## Work request:
In the entries below, find the line containing "Instruction: Click the Cancel button". Copy it and all lines after it, exactly, through the end.

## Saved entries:
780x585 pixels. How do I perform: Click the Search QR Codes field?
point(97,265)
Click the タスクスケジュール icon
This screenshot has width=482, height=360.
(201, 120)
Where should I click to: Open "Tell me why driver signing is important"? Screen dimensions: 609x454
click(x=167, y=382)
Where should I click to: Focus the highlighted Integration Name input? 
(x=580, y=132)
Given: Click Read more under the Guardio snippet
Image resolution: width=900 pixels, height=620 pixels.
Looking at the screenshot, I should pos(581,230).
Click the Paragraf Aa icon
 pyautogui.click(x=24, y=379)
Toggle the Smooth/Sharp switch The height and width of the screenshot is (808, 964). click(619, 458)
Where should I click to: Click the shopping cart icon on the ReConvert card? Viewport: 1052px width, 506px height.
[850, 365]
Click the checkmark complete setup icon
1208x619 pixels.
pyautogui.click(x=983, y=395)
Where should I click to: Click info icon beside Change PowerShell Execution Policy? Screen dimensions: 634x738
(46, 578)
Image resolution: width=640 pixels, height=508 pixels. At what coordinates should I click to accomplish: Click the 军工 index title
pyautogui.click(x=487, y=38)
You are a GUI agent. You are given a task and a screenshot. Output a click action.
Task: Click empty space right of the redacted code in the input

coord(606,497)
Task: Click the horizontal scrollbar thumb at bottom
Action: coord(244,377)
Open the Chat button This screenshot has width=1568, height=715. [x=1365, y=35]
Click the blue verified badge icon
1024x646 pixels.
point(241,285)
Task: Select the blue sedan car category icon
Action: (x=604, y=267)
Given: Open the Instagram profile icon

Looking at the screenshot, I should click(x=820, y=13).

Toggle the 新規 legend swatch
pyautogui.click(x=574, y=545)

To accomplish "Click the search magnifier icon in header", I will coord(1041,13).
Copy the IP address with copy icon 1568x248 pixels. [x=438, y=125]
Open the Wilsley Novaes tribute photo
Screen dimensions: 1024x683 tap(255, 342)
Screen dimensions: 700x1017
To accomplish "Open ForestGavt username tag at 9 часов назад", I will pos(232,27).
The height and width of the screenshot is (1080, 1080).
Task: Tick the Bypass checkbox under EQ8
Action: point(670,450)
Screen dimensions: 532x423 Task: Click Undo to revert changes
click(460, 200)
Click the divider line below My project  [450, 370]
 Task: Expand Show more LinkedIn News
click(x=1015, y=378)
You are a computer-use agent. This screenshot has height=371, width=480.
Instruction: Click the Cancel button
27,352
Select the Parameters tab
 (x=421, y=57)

## Written response:
Instruction: Click the Cancel button
27,352
Select the Parameters tab
 (x=421, y=57)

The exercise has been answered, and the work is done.